The new data warehouse, implemented in July of last year, has changed all that. The most complex of queries can now be completed in a matter of seconds. Perhaps more importantly, the availability of real-time data has fundamentally altered treatment strategies in several key areas. For example, real-time patient data has made it possible for doctors to administer pre-surgical antibiotics in a much more customized and individualized way. Within three months of adopting the new data warehouse, Bundang Hospital achieved an astounding 79% reduction in the administration of unneeded antibiotics.  This reduction not only cuts costs and improves the patient’s treatment experience (via not having to take drugs they don’t need), it produces a long-term benefit for patients by preventing the development of drug-resistant agents of infection, which would likely cause future complications.

In a similar vein, the difference that Big Data can make in helping individual patients combat a virus can be witnessed  at St. Paul’s Hospital in British Columbia, where the Centre for Excellence in HIV /AIDS is implementing a revolutionary diagnostic and treatment planning system.
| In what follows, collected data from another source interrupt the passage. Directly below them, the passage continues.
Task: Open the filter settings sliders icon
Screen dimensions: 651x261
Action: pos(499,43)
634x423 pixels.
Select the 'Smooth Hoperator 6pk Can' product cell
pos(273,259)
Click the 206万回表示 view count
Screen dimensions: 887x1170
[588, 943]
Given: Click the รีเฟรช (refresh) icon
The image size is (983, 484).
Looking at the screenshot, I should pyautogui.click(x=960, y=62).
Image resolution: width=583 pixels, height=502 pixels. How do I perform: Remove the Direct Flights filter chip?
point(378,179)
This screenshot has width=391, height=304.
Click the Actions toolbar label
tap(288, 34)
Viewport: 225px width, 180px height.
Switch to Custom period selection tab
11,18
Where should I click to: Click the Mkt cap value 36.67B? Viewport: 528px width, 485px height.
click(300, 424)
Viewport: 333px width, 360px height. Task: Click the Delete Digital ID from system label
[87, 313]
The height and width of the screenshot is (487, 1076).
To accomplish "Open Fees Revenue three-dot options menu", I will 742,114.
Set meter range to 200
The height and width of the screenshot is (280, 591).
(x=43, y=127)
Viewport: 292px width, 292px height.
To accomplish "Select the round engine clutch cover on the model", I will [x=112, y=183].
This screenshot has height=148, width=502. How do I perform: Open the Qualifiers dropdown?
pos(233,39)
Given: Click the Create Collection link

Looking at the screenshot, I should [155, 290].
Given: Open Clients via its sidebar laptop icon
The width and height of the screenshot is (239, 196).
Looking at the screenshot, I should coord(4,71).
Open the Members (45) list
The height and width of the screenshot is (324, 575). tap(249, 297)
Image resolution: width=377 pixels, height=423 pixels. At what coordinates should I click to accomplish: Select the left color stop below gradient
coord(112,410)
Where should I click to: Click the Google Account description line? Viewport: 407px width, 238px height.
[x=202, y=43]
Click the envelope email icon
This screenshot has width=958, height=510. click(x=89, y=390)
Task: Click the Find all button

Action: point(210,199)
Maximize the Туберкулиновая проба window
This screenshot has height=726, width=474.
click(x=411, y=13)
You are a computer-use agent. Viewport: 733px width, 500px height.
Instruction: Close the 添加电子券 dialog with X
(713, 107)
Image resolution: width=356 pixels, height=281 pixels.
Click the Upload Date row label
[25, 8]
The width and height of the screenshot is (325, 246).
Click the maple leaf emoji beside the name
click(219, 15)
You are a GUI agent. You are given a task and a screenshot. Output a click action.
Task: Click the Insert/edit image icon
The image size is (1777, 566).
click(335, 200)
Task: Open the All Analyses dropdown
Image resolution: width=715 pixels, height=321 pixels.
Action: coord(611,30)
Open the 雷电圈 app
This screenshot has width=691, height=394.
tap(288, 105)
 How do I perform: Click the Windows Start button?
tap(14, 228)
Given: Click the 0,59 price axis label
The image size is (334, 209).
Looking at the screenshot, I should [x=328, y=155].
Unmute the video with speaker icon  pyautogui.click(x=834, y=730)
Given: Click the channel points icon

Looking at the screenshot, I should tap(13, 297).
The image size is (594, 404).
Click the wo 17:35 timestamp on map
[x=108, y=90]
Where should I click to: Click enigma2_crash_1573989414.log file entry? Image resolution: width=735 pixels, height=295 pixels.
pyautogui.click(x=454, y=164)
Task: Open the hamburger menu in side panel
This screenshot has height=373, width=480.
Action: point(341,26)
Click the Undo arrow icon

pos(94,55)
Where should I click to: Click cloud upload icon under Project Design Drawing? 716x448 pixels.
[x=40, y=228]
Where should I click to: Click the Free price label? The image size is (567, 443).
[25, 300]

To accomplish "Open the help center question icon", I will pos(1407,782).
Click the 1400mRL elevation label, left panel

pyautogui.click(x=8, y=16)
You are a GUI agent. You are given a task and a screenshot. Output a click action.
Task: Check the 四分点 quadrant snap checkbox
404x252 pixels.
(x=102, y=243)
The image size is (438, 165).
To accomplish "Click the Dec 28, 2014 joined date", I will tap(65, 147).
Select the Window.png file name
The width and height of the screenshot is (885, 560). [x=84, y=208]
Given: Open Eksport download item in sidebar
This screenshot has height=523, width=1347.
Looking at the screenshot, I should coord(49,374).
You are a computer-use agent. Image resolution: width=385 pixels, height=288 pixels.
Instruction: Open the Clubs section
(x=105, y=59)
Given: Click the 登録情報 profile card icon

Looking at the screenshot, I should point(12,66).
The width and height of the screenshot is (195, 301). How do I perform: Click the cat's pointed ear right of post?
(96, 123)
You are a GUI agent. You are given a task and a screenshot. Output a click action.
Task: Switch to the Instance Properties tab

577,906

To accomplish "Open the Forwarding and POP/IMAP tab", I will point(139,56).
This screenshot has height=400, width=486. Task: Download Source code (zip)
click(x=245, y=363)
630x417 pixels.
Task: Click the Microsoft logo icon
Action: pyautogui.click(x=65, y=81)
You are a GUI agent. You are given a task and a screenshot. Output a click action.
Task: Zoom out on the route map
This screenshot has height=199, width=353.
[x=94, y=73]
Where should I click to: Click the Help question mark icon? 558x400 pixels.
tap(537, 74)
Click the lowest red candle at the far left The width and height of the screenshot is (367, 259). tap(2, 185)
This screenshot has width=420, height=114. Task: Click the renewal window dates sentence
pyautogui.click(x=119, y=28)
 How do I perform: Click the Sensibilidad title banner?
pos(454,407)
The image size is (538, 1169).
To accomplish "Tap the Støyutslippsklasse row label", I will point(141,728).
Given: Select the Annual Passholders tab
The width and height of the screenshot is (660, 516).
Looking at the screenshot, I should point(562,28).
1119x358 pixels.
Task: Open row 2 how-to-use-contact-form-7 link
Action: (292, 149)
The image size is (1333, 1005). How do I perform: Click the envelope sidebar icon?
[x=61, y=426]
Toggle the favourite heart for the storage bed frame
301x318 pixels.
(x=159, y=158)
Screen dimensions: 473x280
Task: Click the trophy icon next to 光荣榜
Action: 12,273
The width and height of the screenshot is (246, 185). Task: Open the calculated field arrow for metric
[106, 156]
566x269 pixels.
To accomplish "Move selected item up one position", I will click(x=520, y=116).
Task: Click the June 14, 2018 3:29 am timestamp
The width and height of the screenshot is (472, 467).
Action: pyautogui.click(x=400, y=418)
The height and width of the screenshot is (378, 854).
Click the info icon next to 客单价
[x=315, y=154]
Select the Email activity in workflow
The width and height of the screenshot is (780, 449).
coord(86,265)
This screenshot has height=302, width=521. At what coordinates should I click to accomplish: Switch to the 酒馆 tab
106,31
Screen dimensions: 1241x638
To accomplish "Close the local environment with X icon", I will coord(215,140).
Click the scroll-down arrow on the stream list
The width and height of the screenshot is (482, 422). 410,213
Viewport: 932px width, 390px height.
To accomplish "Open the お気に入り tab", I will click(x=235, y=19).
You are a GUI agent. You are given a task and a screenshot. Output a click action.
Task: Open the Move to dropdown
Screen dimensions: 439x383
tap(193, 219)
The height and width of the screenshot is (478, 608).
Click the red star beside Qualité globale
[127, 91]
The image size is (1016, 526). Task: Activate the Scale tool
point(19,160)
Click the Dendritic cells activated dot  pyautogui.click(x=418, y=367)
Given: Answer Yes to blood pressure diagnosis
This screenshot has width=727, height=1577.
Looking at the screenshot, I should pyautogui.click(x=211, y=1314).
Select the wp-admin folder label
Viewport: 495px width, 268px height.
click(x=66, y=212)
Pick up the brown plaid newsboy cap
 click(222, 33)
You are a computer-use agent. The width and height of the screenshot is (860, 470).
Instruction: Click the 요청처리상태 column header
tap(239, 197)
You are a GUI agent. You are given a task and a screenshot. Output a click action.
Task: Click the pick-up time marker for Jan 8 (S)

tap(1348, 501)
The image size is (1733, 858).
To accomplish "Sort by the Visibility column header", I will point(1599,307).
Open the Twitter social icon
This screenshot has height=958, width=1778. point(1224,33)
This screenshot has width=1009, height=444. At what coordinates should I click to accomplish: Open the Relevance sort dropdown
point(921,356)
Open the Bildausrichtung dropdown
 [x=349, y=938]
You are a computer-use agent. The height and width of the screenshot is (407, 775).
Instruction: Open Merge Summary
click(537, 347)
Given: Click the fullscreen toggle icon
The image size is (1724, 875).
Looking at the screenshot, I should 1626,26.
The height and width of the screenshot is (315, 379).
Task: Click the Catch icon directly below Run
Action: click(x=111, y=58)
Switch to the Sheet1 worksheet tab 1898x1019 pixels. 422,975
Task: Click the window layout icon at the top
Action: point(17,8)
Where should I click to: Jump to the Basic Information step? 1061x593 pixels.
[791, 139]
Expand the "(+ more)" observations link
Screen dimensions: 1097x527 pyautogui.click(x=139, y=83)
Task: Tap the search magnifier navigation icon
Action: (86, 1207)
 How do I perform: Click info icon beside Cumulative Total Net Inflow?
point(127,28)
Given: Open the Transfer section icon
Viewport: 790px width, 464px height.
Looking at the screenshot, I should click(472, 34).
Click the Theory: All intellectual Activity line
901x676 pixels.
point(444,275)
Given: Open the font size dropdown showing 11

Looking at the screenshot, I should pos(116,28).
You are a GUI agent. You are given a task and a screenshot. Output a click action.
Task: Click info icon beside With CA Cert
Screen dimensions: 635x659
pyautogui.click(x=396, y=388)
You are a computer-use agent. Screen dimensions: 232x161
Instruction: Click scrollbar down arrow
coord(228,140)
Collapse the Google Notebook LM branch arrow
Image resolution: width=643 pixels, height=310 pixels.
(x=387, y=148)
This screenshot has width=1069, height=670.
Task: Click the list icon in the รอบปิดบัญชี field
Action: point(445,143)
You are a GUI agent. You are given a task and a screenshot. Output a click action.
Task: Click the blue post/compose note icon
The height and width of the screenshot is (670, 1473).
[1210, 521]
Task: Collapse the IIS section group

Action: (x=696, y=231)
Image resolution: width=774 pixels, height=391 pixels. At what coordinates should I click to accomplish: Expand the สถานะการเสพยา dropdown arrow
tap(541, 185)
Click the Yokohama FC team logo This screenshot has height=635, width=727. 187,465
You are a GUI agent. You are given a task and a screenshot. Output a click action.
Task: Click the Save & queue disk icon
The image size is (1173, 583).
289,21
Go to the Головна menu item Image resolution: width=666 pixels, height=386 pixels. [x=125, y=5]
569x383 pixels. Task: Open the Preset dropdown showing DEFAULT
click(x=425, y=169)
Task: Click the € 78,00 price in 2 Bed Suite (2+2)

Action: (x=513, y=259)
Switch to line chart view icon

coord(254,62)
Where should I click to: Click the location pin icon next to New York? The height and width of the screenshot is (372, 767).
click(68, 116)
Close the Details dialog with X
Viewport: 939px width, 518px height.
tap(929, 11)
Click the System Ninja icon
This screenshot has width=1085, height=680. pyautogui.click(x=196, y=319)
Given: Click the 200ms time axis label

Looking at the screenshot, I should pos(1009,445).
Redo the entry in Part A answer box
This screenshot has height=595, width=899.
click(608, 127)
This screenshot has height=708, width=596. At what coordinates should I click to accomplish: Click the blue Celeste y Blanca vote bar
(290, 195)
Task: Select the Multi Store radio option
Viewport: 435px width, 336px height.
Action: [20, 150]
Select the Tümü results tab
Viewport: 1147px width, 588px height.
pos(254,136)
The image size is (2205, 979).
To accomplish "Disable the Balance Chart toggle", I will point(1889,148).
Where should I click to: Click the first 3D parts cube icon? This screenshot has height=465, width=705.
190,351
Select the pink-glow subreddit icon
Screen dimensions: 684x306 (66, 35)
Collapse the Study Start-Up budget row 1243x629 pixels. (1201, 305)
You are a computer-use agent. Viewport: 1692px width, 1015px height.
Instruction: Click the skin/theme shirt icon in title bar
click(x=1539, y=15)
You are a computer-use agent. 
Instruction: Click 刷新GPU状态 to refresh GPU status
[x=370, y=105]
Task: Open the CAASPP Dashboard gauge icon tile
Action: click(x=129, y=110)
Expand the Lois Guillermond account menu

In the case of HIV/AIDS, treating the patient rather than disease begins with the recognition that patients are never infected simply with HIV, but with a genetically distinct strain of the virus.

Sorting through the vast amounts of genetic data to isolate both the particular strain of the virus and the best treatment plan for the patient is a task custom-made for Big Data technologies.   Dr. Julio Montaner, who heads up the Centre for Excellence, reports that the new approach will reduce the sequencing time for patient blood samples – which currently can take up to 10 days – by a factor of 100. A trial of the system planned to begin a few months from now is expected to set a new standard for individualized care in the treatment of HIV/AIDS with markedly improved patient outcomes and a sharp reduction in the number of new AIDS cases.

Another area of medical treatment where physicians face the challenge of unique signatures, and the staggeringly large datasets that they define, is in the treatment of cancer. In addition to the individual profiles of each strain of cancer, there is a vast amount of clinical data to be weighed. Doctors looking to analyze this data face the challenge of disparate sources and clumsy access – often in the form of spreadsheets.

To address these challenges, SAP has announced the first deployment of Medical Insights, which leverages a healthcare data model and semantic capabilities to extract patient data from a wide variety sources:  clinical information systems, tumor registries, biobank systems and text documents such as physician’s notes. Built on the SAP HANA platform, Medical Insights performs real-time advanced analytics on the extracted data, providing doctors the most up-to-date and reliable information possible on which to base diagnosis and a course of treatment.

I noted above that technology has previously played a role in standardizing medical practice, making it less individualized or, as Osler might have said, more focused on the disease than the patient. But in these examples we see that Big Data technologies are helping to reverse this trend. Deep within the largest and most widely dispersed medical datasets lie the specific answers needed for the treatment of specific, individual patients. Increasingly, thanks to these technologies, we have the tools to find those answers.